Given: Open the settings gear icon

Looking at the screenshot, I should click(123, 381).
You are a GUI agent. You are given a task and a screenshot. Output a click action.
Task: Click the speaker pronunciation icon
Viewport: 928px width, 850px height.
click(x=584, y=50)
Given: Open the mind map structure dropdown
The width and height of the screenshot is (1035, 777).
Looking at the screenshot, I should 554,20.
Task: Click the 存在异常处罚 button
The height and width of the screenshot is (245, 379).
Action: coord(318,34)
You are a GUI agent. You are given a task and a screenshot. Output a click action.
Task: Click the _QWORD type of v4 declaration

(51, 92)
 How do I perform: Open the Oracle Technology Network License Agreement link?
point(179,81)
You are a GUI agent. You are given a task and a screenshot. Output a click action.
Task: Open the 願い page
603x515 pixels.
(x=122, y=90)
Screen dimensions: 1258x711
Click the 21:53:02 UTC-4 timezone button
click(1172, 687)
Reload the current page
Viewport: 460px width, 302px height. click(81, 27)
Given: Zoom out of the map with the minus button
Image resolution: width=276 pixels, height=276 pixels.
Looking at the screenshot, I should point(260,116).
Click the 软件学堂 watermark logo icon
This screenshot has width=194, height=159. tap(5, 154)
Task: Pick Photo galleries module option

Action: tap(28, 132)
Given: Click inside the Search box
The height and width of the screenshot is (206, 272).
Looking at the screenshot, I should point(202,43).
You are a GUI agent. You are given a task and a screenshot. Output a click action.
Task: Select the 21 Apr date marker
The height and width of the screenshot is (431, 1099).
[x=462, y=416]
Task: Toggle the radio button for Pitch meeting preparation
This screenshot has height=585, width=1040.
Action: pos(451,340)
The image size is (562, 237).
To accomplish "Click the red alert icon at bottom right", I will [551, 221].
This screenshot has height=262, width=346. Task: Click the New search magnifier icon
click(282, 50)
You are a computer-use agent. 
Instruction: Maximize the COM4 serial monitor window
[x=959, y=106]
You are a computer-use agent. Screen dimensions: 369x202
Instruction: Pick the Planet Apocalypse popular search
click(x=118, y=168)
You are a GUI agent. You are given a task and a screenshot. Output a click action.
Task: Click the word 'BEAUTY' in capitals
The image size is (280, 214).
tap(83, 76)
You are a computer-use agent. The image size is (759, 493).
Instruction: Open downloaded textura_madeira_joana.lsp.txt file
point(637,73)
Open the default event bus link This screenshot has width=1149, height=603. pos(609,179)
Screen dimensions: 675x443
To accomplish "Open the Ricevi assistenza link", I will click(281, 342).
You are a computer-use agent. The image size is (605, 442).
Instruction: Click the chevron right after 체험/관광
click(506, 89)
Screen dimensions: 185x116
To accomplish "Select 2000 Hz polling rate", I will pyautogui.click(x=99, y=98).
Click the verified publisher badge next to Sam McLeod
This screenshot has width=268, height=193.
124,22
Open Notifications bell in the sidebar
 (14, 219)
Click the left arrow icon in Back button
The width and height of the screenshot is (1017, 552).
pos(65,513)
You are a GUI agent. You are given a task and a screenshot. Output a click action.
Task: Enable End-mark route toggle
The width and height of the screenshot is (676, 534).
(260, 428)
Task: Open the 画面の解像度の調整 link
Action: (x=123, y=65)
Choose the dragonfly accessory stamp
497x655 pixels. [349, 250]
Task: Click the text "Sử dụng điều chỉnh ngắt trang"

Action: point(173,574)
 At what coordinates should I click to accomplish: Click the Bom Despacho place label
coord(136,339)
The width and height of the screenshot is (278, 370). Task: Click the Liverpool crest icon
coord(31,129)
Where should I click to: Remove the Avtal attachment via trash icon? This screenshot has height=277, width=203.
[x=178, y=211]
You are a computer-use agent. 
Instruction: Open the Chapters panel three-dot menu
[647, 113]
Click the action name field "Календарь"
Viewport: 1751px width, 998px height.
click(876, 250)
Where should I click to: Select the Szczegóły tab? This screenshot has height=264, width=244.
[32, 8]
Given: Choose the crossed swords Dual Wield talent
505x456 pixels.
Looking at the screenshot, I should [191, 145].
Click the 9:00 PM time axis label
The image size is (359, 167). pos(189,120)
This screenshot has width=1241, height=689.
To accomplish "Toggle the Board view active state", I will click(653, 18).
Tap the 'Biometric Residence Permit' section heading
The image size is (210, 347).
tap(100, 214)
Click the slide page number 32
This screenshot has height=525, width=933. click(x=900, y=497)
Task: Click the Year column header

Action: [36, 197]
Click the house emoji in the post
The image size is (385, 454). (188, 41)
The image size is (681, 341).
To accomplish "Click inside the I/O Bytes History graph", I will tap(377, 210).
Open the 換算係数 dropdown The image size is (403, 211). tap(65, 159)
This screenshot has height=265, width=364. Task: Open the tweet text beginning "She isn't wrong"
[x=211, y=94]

REQUIRED WORK
Quote all of the material above word for word, from its first line to its last, with no changes.

FULL ANSWER
Given: Open the settings gear icon

Looking at the screenshot, I should click(123, 381).
You are a GUI agent. You are given a task and a screenshot. Output a click action.
Task: Click the speaker pronunciation icon
Viewport: 928px width, 850px height.
click(x=584, y=50)
Given: Open the mind map structure dropdown
The width and height of the screenshot is (1035, 777).
Looking at the screenshot, I should 554,20.
Task: Click the 存在异常处罚 button
The height and width of the screenshot is (245, 379).
Action: coord(318,34)
You are a GUI agent. You are given a task and a screenshot. Output a click action.
Task: Click the _QWORD type of v4 declaration

(51, 92)
 How do I perform: Open the Oracle Technology Network License Agreement link?
point(179,81)
You are a GUI agent. You are given a task and a screenshot. Output a click action.
Task: Open the 願い page
603x515 pixels.
(x=122, y=90)
Screen dimensions: 1258x711
Click the 21:53:02 UTC-4 timezone button
click(1172, 687)
Reload the current page
Viewport: 460px width, 302px height. click(81, 27)
Given: Zoom out of the map with the minus button
Image resolution: width=276 pixels, height=276 pixels.
Looking at the screenshot, I should point(260,116).
Click the 软件学堂 watermark logo icon
This screenshot has width=194, height=159. tap(5, 154)
Task: Pick Photo galleries module option

Action: tap(28, 132)
Given: Click inside the Search box
The height and width of the screenshot is (206, 272).
Looking at the screenshot, I should point(202,43).
You are a GUI agent. You are given a task and a screenshot. Output a click action.
Task: Select the 21 Apr date marker
The height and width of the screenshot is (431, 1099).
[x=462, y=416]
Task: Toggle the radio button for Pitch meeting preparation
This screenshot has height=585, width=1040.
Action: pos(451,340)
The image size is (562, 237).
To accomplish "Click the red alert icon at bottom right", I will [551, 221].
This screenshot has height=262, width=346. Task: Click the New search magnifier icon
click(282, 50)
You are a computer-use agent. 
Instruction: Maximize the COM4 serial monitor window
[x=959, y=106]
You are a computer-use agent. Screen dimensions: 369x202
Instruction: Pick the Planet Apocalypse popular search
click(x=118, y=168)
You are a GUI agent. You are given a task and a screenshot. Output a click action.
Task: Click the word 'BEAUTY' in capitals
The image size is (280, 214).
tap(83, 76)
You are a computer-use agent. The image size is (759, 493).
Instruction: Open downloaded textura_madeira_joana.lsp.txt file
point(637,73)
Open the default event bus link This screenshot has width=1149, height=603. pos(609,179)
Screen dimensions: 675x443
To accomplish "Open the Ricevi assistenza link", I will click(281, 342).
You are a computer-use agent. The image size is (605, 442).
Instruction: Click the chevron right after 체험/관광
click(506, 89)
Screen dimensions: 185x116
To accomplish "Select 2000 Hz polling rate", I will pyautogui.click(x=99, y=98).
Click the verified publisher badge next to Sam McLeod
This screenshot has width=268, height=193.
124,22
Open Notifications bell in the sidebar
 (14, 219)
Click the left arrow icon in Back button
The width and height of the screenshot is (1017, 552).
pos(65,513)
You are a GUI agent. You are given a task and a screenshot. Output a click action.
Task: Enable End-mark route toggle
The width and height of the screenshot is (676, 534).
(260, 428)
Task: Open the 画面の解像度の調整 link
Action: (x=123, y=65)
Choose the dragonfly accessory stamp
497x655 pixels. [349, 250]
Task: Click the text "Sử dụng điều chỉnh ngắt trang"

Action: point(173,574)
 At what coordinates should I click to accomplish: Click the Bom Despacho place label
coord(136,339)
The width and height of the screenshot is (278, 370). Task: Click the Liverpool crest icon
coord(31,129)
Where should I click to: Remove the Avtal attachment via trash icon? This screenshot has height=277, width=203.
[x=178, y=211]
You are a computer-use agent. 
Instruction: Open the Chapters panel three-dot menu
[647, 113]
Click the action name field "Календарь"
Viewport: 1751px width, 998px height.
click(876, 250)
Where should I click to: Select the Szczegóły tab? This screenshot has height=264, width=244.
[32, 8]
Given: Choose the crossed swords Dual Wield talent
505x456 pixels.
Looking at the screenshot, I should [191, 145].
Click the 9:00 PM time axis label
The image size is (359, 167). pos(189,120)
This screenshot has width=1241, height=689.
To accomplish "Toggle the Board view active state", I will click(653, 18).
Tap the 'Biometric Residence Permit' section heading
The image size is (210, 347).
tap(100, 214)
Click the slide page number 32
This screenshot has height=525, width=933. click(x=900, y=497)
Task: Click the Year column header

Action: [36, 197]
Click the house emoji in the post
The image size is (385, 454). (188, 41)
The image size is (681, 341).
To accomplish "Click inside the I/O Bytes History graph", I will tap(377, 210).
Open the 換算係数 dropdown The image size is (403, 211). tap(65, 159)
This screenshot has height=265, width=364. Task: Open the tweet text beginning "She isn't wrong"
[x=211, y=94]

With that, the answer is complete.